Would she be happy for Laurence to be filmed acting in similar sex scenes? “No way!” she laughs.
“It would not be OK. Fine, I have extreme double standards, but I couldn’t handle it. I’d be down on set hawk-eyeing everyone, being an overwhelming pain.
“Well, to be fair to me he has had kissing scenes in the past, which I’ve handled with good grace – although he might say otherwise.”
On the end of playing a prostitute, and why there’s no place like home..
With two iconic roles behind her – Secret Diary’s Belle du Jour and Doctor Who’s Rose Tyler – what’s next for Billie Piper?
“Well it’s an absolute no for music,” she says. “That’s very much in the past for me. And it’s totally the end of Doctor Who for me, too. I can’t imagine anything would bring me back, and they’re done with Rose.
“They’ve got this great new set up with Matt Smith and Karen Gillan and it works brilliantly. So there’s no way in the world it will happen again for me – well not for the foreseeable future.
“Both Belle and Rose have been brilliant for my career, but I don’t know yet if they might become curses some day. They haven’t been so far, but who knows? The problem with something like Secret Diary is that you could end up getting endless sexy scripts and a long line of sexual predator parts, which you could tire of.

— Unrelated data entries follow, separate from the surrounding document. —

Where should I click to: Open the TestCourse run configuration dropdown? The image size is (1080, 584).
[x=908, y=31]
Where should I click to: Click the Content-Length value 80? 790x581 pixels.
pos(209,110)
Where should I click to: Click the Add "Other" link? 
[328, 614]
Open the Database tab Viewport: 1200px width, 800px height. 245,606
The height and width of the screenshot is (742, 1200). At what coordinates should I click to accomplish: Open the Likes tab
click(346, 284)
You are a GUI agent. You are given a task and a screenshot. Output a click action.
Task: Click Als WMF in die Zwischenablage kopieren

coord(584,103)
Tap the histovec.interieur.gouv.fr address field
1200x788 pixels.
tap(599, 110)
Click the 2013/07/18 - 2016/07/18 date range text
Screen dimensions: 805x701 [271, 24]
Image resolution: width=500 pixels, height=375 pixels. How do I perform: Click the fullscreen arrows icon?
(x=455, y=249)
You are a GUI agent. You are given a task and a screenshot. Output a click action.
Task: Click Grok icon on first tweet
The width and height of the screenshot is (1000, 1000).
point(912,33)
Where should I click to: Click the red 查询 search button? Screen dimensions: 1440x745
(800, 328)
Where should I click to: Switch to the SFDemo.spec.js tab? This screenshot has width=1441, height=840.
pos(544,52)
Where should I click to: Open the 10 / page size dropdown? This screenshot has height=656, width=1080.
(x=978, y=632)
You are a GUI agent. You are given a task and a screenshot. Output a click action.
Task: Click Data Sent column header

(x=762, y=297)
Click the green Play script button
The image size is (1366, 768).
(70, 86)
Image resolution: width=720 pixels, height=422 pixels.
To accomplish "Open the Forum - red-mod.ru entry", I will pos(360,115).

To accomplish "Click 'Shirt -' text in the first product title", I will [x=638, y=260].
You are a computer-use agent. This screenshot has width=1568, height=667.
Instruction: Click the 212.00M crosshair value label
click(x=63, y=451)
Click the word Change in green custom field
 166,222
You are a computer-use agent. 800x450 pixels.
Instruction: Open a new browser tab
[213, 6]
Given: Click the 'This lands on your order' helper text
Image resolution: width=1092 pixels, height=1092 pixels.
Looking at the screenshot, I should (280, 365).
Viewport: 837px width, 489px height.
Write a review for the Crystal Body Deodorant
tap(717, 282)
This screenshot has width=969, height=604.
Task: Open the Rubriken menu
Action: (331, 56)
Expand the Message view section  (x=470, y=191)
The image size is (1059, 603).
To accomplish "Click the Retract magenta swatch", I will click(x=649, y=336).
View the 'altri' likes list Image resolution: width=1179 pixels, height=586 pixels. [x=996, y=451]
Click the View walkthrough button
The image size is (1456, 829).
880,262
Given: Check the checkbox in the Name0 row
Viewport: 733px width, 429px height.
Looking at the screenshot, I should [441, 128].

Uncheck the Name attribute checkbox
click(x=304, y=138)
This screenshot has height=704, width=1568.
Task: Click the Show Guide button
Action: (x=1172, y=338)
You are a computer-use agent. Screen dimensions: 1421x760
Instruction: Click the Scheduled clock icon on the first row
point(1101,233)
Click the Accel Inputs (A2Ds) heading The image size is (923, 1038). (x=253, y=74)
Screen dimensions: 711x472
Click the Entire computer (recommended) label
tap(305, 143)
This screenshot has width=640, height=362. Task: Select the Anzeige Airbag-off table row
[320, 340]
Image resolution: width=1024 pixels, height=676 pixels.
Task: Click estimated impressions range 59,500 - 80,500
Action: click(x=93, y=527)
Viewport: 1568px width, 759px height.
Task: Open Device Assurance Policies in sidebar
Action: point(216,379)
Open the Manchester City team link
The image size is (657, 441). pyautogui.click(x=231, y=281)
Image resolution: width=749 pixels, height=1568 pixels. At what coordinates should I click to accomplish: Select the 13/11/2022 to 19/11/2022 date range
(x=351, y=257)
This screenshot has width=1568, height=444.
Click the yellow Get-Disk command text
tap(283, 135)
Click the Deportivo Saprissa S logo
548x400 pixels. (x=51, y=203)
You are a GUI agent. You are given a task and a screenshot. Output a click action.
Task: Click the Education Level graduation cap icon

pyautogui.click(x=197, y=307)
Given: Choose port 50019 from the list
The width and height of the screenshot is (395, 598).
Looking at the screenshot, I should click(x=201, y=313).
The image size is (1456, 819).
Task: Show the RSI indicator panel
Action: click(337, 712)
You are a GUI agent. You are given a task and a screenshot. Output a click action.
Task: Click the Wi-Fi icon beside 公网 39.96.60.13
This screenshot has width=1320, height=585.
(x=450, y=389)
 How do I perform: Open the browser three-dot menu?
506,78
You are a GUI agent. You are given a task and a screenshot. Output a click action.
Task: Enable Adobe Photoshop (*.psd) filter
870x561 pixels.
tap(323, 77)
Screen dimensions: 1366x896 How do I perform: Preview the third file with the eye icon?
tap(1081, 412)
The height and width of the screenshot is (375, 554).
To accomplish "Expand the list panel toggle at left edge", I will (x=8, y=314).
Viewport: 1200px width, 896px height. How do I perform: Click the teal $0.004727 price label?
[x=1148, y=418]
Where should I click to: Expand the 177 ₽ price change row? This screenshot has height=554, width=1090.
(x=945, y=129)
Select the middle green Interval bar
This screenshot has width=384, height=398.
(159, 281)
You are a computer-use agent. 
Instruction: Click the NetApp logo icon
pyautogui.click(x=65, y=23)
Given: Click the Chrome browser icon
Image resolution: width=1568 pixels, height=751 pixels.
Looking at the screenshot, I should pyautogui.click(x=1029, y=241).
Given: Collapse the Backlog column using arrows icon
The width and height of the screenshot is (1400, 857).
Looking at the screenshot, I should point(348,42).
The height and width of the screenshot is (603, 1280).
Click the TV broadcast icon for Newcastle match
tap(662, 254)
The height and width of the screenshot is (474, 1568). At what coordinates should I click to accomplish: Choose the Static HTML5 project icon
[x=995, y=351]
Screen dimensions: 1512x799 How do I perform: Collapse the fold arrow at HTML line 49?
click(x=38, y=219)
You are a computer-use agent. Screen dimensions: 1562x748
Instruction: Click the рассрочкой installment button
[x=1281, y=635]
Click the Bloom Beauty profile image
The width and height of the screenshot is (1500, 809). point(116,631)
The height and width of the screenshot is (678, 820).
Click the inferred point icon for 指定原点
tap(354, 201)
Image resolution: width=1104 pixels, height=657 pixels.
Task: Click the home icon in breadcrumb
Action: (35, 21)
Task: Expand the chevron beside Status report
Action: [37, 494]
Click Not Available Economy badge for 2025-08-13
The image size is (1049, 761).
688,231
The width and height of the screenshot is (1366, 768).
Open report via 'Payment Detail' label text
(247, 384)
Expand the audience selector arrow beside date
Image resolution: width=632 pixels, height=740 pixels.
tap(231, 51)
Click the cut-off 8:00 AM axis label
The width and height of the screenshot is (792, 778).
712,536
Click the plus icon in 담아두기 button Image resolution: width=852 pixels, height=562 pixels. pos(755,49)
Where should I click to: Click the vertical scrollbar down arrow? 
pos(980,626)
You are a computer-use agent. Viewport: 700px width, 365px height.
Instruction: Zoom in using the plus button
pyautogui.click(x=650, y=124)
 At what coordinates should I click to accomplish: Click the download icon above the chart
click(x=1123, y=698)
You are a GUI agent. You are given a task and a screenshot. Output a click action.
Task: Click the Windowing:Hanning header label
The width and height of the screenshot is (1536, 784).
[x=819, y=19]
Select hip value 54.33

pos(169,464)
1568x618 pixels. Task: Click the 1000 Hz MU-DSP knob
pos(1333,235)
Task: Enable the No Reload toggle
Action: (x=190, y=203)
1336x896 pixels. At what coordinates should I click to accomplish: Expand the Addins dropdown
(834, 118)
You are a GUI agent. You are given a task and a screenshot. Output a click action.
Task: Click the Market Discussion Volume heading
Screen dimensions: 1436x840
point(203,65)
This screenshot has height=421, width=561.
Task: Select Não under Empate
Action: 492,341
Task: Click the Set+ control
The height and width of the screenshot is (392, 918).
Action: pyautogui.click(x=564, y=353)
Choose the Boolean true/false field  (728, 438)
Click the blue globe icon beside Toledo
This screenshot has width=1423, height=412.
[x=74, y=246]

“It’s not something I want to keep doing over and over again. And I got a lot of stick about it, too. Playing a prostitute doesn’t go down well with everyone, surprisingly. But the role took me into the American market, which is fantastic.”
Next stop the US, then?
“Well Laurence and I would both consider it and there do seem to be more roles there,” she says. “But I love it here, I love England and I can’t imagine moving permanently. It’s this time of year that you think there’s nowhere more beautiful in the world. There are brilliant things about LA, but I’m a real sucker for home.”